Alguns dirão que nada disso é um impacto real, pois não são registrados “no território”. Diríamos, contudo, que esses são justamente os elementos estruturais que viabilizam mudanças sistêmicas. É verdade que não são estrondosos nem particularmente empolgantes, mas constituem a base invisível da inovação social coletiva, a estrutura que permite que tudo o mais funcione bem. Esses impactos estruturais incluem:

Terminologia comum | Todo grupo que participa de um esforço coletivo chega com perspectivas e prioridades distintas, o que pode dificultar a resolução de problemas. Para inovadores sociais coletivos, a adoção de uma terminologia comum é uma de suas maiores contribuições para a superação dessas diferenças, pois isso ajuda a coordenar esforços e a manter a colaboração no longo prazo. A terminologia compartilhada contribui para a elaboração de planos de ação conjuntos e métricas que estabelecem uma base comum entre os envolvidos, deixando espaço para metas diversas e abordagens flexíveis. 

Condutores do conhecimento das bases | Um dos grandes desafios da inovação social é que muitas organizações que estão prestando serviços ou oferecendo soluções estão distantes – geográfica e culturalmente – das comunidades que se propõem a atender. Com isso, acabam ignorando ou subutilizando saberes valiosos de atores locais. Inovadores sociais coletivos, no entanto, criam estruturas que preveem a participação direta de comunidades de base, envolvendo lideranças locais em processos de mudança e garantindo que seus conhecimentos e perspectivas influenciem as soluções.

Recursos coletivos | Inovadores coletivos buscam novas maneiras de gerir recursos comuns – uma necessidade urgente diante da crescente ameaça a recursos naturais e sociais. Em geral, tanto organismos de desenvolvimento como o setor público recorrem ao mercado ou a diretrizes estatais para distribuir bens comuns. No entanto, há séculos comunidades têm administrado coletivamente seus recursos. Ao resgatar as práticas tradicionais e desenvolver outras, os inovadores coletivos ampliam o leque de soluções sustentáveis.

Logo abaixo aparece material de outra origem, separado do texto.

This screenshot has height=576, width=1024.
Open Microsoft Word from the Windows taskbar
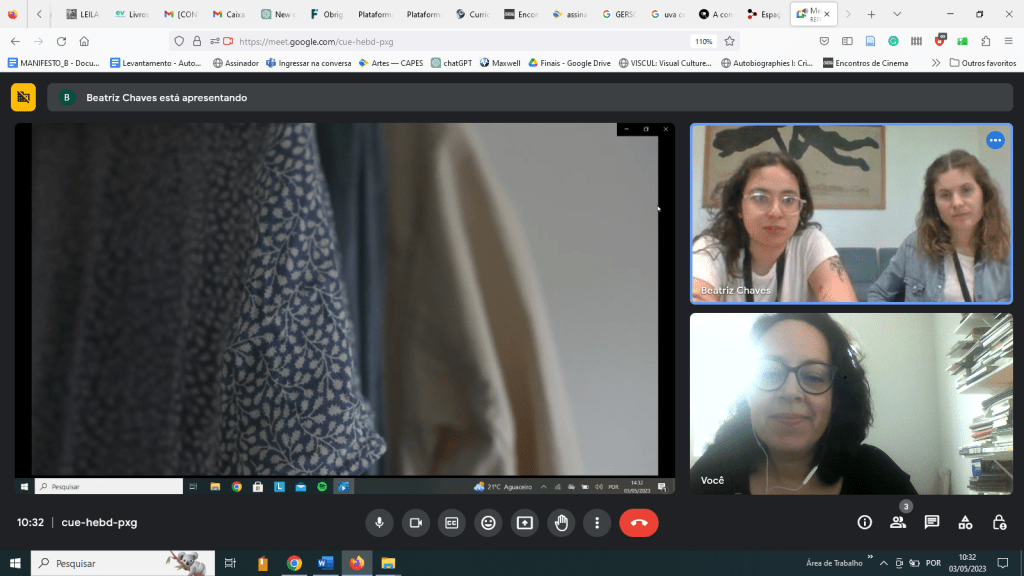pos(325,563)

Bases de dados amplas | É difícil criar políticas sociais e econômicas sólidas sem dados confiáveis, pois isso impede decisões fundamentadas e dificulta a adoção de políticas realmente eficazes. Diante desse desafio, inovadores coletivos usam sua ampla capilaridade para superar obstáculos à coleta de dados, reunir muita informação e garantir que dados sejam usados para gerar impactos significativos e duradouros.

Mobilização de recursos em larga escala | Inovadores sociais coletivos exercem um papel fundamental na captação e alocação de recursos financeiros para enfrentar desafios sociais. Em geral, uma organização sozinha simplesmente é incapaz de atingir o porte e a escala necessários para distribuir grandes volumes de recursos para diversos públicos. Enquanto o sistema tradicional de ajuda internacional costuma operar por meio de uma rede complexa e, por vezes, pouco eficiente de intermediários profissionais, estruturas coletivas de inovação social oferecem vias alternativas para canalizar recursos de forma mais ágil e direta a grupos de base, com menos custos de intermediação.

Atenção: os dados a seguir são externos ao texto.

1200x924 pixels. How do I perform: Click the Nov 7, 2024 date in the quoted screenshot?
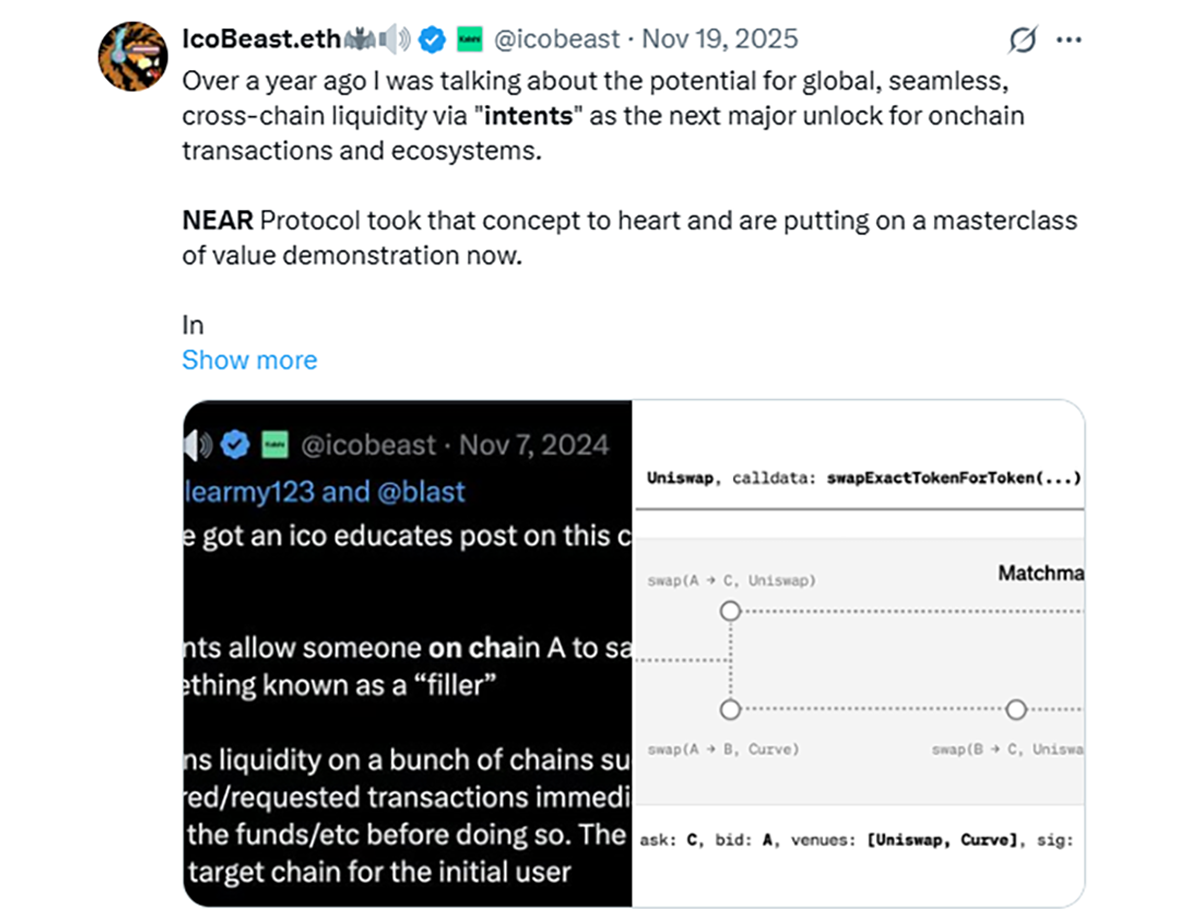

Apesar do forte papel que podem exercer, estruturas de inovação coletiva podem parecer complexas e difíceis de entender, pois foram feitas para a interlocução com grupos muito heterogêneos. A própria complexidade do trabalho costuma dificultar o fortalecimento de abordagens coletivas. Alguns desses desafios são:

Financiamento | Hoje, o modelo predominante na arena do desenvolvimento acaba promovendo uma disputa entre inovadores sociais, obrigando organizações que trabalham com causas semelhantes a competir por recursos e contratos. Como evidenciado pela atual crise internacional de financiamento, esse sistema é concentrado em poucos financiadores de peso e em relações frágeis. Para que a inovação social coletiva floresça, esse ambiente competitivo precisa dar lugar a um espaço colaborativo no qual organizações e grupos tenham incentivo para trabalhar juntos e cada ator encontre seu papel com base em sua experiência e contexto. Para fortalecer ecossistemas sustentáveis, financiadores podem apoiar a inovação coletiva com práticas baseadas em confiança, maior flexibilidade, prazos mais longos e recursos voltados à infraestrutura que sustenta os coletivos, para que possam compartilhar conhecimentos e ampliar a capacidade dos grupos que integram suas redes.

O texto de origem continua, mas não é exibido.